WHAT IS NEEDED:
Reproduce the records from their start through the line containing "regards [263, 508]", substituting "Determine" for each occurrence of "Identify" and leaving everything else unchanged.

[Data for locating visible targets]

▽

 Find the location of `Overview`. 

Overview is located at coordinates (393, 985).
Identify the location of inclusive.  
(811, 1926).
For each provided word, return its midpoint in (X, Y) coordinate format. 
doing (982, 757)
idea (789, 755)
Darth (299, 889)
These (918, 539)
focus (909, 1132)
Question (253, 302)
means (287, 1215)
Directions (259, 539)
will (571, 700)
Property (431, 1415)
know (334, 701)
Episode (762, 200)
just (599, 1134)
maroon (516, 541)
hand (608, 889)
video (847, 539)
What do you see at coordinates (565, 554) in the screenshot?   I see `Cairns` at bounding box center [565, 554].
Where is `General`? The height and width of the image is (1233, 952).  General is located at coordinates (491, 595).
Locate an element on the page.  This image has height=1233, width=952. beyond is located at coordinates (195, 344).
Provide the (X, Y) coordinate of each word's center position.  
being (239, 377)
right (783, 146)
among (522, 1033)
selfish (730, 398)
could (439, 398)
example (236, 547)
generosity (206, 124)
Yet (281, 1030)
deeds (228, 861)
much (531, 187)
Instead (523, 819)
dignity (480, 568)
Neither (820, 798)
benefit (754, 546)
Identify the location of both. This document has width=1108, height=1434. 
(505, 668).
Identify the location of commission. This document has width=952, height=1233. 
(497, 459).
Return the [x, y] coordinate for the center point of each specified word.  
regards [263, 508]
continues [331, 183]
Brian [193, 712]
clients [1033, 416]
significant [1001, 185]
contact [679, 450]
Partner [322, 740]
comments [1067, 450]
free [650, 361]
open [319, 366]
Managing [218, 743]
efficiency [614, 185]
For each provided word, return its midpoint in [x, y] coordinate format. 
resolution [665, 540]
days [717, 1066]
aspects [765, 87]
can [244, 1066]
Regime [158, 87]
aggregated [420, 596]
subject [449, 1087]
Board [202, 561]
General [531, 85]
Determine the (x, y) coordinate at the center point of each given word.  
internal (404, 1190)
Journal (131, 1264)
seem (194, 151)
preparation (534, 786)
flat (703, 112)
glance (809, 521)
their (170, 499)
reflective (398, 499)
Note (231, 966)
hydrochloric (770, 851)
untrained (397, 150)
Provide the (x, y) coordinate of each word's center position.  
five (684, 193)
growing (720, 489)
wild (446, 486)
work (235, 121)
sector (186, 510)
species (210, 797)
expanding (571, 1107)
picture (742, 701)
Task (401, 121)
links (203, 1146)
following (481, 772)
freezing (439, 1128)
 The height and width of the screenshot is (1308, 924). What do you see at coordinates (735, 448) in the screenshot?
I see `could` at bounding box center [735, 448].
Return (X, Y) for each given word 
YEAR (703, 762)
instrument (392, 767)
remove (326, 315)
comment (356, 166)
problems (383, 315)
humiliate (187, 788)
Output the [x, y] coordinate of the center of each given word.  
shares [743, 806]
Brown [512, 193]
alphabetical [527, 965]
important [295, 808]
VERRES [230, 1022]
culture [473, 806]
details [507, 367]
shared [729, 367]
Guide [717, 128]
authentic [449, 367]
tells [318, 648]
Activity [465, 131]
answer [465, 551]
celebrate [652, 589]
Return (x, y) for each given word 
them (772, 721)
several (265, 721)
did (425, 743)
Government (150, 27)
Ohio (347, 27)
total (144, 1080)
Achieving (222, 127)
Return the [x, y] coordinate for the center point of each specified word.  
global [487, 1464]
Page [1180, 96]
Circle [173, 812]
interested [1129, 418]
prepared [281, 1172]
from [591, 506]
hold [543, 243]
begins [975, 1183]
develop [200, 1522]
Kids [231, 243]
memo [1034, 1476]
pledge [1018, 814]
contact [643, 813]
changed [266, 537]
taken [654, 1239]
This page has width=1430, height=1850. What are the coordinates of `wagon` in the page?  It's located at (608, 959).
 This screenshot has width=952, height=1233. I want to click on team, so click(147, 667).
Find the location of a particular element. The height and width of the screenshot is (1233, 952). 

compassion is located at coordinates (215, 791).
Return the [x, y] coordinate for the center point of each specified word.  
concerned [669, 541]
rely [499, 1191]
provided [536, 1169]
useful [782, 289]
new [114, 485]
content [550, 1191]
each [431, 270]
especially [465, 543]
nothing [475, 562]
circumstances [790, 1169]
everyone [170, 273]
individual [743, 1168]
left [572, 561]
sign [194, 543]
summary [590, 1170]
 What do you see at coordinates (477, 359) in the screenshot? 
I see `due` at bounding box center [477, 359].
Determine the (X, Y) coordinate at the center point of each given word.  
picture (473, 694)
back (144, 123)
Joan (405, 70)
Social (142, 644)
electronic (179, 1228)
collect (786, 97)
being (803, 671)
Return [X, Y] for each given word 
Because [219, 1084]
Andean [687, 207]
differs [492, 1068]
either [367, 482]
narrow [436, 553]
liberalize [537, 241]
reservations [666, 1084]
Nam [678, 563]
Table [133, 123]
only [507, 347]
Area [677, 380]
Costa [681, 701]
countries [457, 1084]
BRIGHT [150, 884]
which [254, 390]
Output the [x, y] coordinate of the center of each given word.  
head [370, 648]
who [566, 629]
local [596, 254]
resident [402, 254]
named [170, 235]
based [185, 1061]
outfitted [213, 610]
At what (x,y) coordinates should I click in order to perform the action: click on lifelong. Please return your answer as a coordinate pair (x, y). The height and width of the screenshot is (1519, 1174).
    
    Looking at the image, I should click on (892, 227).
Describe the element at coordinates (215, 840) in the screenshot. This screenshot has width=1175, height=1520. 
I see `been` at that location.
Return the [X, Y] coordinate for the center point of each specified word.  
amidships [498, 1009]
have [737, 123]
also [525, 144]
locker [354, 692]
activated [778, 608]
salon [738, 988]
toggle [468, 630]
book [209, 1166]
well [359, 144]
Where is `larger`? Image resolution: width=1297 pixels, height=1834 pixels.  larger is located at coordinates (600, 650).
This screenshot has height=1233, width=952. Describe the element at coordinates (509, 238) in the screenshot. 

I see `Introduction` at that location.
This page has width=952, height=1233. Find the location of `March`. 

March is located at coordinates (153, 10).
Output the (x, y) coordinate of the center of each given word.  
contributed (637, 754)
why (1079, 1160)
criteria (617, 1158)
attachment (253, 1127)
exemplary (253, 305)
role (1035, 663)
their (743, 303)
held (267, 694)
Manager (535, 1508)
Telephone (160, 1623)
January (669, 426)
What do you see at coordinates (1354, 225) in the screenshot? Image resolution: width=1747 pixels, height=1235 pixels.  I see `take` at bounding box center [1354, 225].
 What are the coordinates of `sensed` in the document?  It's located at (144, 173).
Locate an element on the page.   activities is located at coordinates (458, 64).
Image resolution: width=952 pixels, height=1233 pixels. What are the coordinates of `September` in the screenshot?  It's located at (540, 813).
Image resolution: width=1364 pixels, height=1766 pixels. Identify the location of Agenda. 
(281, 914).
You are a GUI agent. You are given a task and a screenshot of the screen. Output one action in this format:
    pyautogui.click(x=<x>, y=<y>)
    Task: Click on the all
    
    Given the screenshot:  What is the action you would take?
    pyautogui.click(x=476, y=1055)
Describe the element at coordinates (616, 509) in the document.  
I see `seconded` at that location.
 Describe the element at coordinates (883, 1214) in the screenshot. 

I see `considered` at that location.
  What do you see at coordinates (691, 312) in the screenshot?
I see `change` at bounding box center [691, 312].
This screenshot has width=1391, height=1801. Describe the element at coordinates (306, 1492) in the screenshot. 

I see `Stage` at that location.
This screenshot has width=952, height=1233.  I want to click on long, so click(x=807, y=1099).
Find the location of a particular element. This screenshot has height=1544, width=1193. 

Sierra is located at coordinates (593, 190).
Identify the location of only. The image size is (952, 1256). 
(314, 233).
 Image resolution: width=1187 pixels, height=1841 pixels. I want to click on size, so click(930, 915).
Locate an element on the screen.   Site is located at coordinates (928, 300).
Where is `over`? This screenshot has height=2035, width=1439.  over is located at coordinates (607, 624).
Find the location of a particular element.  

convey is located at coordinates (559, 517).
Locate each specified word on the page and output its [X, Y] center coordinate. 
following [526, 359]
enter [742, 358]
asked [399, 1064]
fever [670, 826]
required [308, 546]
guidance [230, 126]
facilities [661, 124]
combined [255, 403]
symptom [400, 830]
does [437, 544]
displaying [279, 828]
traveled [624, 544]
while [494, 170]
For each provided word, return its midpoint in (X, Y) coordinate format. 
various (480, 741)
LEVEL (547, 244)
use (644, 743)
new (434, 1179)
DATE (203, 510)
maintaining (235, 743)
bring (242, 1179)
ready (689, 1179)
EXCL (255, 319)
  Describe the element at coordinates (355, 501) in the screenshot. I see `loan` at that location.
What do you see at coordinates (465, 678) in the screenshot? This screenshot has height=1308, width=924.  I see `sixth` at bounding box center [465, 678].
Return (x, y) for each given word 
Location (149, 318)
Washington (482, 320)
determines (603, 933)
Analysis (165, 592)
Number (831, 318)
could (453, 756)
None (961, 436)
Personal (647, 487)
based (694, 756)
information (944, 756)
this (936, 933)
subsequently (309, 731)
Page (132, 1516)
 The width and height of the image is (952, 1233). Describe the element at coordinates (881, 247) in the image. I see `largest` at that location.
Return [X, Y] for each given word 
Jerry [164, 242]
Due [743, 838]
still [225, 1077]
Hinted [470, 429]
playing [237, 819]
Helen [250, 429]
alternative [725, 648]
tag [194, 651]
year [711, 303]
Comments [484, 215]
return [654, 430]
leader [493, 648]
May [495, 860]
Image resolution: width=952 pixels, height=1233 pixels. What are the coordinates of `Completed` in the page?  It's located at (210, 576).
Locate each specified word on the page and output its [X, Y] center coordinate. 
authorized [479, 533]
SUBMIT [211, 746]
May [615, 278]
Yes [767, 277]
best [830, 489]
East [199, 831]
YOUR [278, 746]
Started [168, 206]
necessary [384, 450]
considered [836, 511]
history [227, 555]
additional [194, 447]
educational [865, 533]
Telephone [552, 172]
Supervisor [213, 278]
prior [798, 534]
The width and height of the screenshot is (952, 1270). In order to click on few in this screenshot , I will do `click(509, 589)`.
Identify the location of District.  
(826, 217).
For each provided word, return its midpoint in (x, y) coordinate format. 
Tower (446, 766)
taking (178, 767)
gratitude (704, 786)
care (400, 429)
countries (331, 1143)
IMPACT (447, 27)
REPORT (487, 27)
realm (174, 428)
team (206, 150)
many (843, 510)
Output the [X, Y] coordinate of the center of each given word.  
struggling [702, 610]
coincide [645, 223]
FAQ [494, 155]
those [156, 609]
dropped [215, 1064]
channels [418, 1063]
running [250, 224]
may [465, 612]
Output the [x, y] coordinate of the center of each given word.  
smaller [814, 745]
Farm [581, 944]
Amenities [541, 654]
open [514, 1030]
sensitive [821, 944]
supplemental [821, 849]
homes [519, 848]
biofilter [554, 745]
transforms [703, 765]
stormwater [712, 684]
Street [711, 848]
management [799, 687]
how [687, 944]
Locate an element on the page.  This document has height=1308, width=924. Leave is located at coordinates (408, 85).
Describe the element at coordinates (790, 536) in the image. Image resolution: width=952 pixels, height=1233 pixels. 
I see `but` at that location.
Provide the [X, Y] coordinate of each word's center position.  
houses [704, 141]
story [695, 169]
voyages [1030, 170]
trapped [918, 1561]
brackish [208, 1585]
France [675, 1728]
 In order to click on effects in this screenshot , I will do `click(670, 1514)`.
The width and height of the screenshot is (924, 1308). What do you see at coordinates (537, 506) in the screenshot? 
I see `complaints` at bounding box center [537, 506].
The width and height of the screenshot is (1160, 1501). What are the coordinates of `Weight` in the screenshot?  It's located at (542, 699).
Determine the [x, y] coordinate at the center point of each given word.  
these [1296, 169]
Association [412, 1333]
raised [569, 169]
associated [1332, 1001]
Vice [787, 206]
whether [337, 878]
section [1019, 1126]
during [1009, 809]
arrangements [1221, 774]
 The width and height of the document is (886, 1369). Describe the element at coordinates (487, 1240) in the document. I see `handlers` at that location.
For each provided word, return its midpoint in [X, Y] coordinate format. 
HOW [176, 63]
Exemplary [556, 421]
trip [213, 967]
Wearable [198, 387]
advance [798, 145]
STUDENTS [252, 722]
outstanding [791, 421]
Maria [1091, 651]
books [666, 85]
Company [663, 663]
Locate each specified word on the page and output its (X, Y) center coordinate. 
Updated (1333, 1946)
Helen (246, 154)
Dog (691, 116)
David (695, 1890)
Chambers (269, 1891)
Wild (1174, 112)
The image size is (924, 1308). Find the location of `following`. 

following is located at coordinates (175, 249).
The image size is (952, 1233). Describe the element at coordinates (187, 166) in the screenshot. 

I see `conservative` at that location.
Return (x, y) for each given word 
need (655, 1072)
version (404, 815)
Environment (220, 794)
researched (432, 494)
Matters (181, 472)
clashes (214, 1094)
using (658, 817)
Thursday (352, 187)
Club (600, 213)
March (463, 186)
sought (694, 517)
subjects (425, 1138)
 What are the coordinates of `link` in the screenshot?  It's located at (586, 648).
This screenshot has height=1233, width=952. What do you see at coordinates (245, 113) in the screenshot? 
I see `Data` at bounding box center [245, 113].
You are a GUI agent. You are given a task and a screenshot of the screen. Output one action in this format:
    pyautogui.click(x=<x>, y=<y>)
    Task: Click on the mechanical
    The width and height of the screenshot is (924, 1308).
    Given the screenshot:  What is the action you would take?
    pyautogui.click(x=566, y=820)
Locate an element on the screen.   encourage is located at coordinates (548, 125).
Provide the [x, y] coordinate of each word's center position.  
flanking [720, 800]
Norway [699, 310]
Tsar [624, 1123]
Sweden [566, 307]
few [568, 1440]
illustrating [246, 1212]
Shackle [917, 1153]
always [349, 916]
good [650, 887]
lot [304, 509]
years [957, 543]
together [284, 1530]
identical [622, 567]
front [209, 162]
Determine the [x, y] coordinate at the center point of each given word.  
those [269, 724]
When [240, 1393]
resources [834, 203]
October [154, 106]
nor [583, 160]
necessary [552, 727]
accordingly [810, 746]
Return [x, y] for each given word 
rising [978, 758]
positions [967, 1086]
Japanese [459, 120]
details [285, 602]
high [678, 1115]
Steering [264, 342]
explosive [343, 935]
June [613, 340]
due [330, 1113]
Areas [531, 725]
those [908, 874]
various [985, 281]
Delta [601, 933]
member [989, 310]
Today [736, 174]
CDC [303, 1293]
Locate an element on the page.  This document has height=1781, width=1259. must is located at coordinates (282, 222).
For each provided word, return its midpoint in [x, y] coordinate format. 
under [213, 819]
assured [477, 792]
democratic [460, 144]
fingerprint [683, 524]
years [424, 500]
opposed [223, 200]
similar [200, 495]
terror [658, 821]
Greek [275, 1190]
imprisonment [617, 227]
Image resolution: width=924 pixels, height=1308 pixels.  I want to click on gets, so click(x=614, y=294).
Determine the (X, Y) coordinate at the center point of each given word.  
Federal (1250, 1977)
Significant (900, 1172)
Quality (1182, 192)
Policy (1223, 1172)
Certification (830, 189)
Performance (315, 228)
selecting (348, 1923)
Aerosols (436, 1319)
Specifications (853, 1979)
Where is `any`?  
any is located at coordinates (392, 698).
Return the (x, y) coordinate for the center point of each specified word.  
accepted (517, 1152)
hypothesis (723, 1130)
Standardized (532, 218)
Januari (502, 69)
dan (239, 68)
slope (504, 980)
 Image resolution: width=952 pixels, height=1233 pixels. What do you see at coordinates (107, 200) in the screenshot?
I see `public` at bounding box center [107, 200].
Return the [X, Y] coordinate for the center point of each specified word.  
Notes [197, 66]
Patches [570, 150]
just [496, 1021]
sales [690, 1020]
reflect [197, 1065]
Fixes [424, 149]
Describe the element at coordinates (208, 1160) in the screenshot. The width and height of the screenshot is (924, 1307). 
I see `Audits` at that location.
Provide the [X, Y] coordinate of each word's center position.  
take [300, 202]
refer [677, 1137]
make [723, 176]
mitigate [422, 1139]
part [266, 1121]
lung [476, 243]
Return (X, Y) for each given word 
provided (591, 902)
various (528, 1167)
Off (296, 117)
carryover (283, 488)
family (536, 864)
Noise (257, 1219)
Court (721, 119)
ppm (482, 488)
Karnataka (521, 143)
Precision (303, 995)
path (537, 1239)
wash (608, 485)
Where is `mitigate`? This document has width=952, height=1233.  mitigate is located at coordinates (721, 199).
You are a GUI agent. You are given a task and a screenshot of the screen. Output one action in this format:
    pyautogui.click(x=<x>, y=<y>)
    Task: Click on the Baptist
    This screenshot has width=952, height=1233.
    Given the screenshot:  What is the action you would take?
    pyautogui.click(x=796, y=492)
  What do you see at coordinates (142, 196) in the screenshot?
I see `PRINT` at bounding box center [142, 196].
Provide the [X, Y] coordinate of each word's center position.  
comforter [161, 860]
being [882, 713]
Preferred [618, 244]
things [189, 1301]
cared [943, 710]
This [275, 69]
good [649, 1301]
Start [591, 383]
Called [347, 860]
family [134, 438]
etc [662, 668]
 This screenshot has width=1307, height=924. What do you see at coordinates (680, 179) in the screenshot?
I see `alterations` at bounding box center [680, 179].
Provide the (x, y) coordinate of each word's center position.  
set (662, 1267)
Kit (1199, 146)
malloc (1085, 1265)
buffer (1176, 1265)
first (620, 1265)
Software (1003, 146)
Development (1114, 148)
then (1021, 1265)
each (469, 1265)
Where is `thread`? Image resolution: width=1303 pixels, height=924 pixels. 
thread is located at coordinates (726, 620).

△

RESULT BELOW:
 Find the location of `Overview`. 

Overview is located at coordinates (393, 985).
Determine the location of inclusive.  
(811, 1926).
For each provided word, return its midpoint in (X, Y) coordinate format. 
doing (982, 757)
idea (789, 755)
Darth (299, 889)
These (918, 539)
focus (909, 1132)
Question (253, 302)
means (287, 1215)
Directions (259, 539)
will (571, 700)
Property (431, 1415)
know (334, 701)
Episode (762, 200)
just (599, 1134)
maroon (516, 541)
hand (608, 889)
video (847, 539)
What do you see at coordinates (565, 554) in the screenshot?   I see `Cairns` at bounding box center [565, 554].
Where is `General`? The height and width of the image is (1233, 952).  General is located at coordinates (491, 595).
Locate an element on the page.  This image has height=1233, width=952. beyond is located at coordinates (195, 344).
Provide the (X, Y) coordinate of each word's center position.  
being (239, 377)
right (783, 146)
among (522, 1033)
selfish (730, 398)
could (439, 398)
example (236, 547)
generosity (206, 124)
Yet (281, 1030)
deeds (228, 861)
much (531, 187)
Instead (523, 819)
dignity (480, 568)
Neither (820, 798)
benefit (754, 546)
Determine the location of both. This document has width=1108, height=1434. 
(505, 668).
Determine the location of commission. This document has width=952, height=1233. 
(497, 459).
Return the [x, y] coordinate for the center point of each specified word.  
regards [263, 508]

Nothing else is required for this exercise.